Exercise goal: Once you find the line with "Given: Click the Font Family text input" in the entries below, return exactly every line from it through the line with "Task: Open the 54% viewer zoom dropdown".

Raw data START

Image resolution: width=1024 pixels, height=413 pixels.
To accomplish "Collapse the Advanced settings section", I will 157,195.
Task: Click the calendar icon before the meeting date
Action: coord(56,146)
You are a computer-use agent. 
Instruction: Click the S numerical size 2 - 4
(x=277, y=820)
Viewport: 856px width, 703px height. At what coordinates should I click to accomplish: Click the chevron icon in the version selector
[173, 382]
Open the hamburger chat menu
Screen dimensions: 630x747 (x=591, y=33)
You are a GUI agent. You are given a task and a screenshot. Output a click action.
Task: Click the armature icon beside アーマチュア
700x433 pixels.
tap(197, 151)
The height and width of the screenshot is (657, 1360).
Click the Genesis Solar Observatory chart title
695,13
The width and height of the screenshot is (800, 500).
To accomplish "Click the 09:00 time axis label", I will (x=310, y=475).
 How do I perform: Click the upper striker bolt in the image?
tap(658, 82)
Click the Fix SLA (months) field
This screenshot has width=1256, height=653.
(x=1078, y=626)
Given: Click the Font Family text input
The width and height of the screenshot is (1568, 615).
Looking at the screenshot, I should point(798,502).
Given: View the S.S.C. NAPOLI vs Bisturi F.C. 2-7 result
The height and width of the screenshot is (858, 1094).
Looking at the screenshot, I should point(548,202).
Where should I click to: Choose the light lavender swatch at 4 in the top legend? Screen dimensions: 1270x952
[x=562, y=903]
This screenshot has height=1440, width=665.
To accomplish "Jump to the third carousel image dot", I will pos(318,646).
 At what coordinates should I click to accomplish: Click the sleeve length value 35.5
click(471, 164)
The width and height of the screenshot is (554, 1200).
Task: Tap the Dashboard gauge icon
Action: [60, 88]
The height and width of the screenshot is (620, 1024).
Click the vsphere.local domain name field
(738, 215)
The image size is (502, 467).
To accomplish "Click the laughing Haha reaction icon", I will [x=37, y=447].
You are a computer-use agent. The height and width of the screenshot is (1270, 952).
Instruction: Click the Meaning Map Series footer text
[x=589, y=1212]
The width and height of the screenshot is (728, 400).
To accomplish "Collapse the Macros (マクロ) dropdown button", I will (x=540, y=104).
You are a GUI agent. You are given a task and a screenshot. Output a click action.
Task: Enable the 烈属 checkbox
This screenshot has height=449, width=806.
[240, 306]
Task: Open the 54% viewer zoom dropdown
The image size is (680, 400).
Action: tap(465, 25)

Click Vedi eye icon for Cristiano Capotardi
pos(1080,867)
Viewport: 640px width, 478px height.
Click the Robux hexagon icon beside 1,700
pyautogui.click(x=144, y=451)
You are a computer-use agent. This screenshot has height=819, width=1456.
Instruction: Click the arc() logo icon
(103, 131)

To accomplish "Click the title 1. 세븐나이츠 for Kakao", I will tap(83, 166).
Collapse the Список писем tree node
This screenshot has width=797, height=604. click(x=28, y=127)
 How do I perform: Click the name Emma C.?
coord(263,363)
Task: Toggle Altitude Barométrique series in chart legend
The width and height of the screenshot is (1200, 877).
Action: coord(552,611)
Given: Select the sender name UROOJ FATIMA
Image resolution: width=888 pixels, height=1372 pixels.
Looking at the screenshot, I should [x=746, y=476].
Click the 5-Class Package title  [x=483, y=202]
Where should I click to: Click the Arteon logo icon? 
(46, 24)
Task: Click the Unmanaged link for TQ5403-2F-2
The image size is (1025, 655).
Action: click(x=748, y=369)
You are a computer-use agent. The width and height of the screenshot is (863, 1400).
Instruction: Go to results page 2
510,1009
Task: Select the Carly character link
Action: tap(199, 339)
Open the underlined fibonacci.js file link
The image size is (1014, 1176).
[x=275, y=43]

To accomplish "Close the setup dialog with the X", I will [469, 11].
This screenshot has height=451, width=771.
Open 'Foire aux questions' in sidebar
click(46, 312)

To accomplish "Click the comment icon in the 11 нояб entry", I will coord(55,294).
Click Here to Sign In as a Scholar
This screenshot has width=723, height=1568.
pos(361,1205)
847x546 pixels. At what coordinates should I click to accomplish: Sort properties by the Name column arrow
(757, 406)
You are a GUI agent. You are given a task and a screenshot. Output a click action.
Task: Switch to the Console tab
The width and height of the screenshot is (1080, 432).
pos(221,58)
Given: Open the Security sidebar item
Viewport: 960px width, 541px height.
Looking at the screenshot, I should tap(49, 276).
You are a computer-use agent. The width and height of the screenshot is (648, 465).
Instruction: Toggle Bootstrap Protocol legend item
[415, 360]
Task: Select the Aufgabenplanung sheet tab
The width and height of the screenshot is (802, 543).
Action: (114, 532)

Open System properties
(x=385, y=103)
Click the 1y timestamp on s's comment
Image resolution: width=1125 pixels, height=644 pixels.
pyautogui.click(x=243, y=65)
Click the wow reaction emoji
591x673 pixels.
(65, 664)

Raw data END

Written response:
Given: Click the Font Family text input
The width and height of the screenshot is (1568, 615).
Looking at the screenshot, I should point(798,502).
Given: View the S.S.C. NAPOLI vs Bisturi F.C. 2-7 result
The height and width of the screenshot is (858, 1094).
Looking at the screenshot, I should point(548,202).
Where should I click to: Choose the light lavender swatch at 4 in the top legend? Screen dimensions: 1270x952
[x=562, y=903]
This screenshot has height=1440, width=665.
To accomplish "Jump to the third carousel image dot", I will pos(318,646).
 At what coordinates should I click to accomplish: Click the sleeve length value 35.5
click(471, 164)
The width and height of the screenshot is (554, 1200).
Task: Tap the Dashboard gauge icon
Action: [60, 88]
The height and width of the screenshot is (620, 1024).
Click the vsphere.local domain name field
(738, 215)
The image size is (502, 467).
To accomplish "Click the laughing Haha reaction icon", I will [x=37, y=447].
You are a computer-use agent. The height and width of the screenshot is (1270, 952).
Instruction: Click the Meaning Map Series footer text
[x=589, y=1212]
The width and height of the screenshot is (728, 400).
To accomplish "Collapse the Macros (マクロ) dropdown button", I will (x=540, y=104).
You are a GUI agent. You are given a task and a screenshot. Output a click action.
Task: Enable the 烈属 checkbox
This screenshot has height=449, width=806.
[240, 306]
Task: Open the 54% viewer zoom dropdown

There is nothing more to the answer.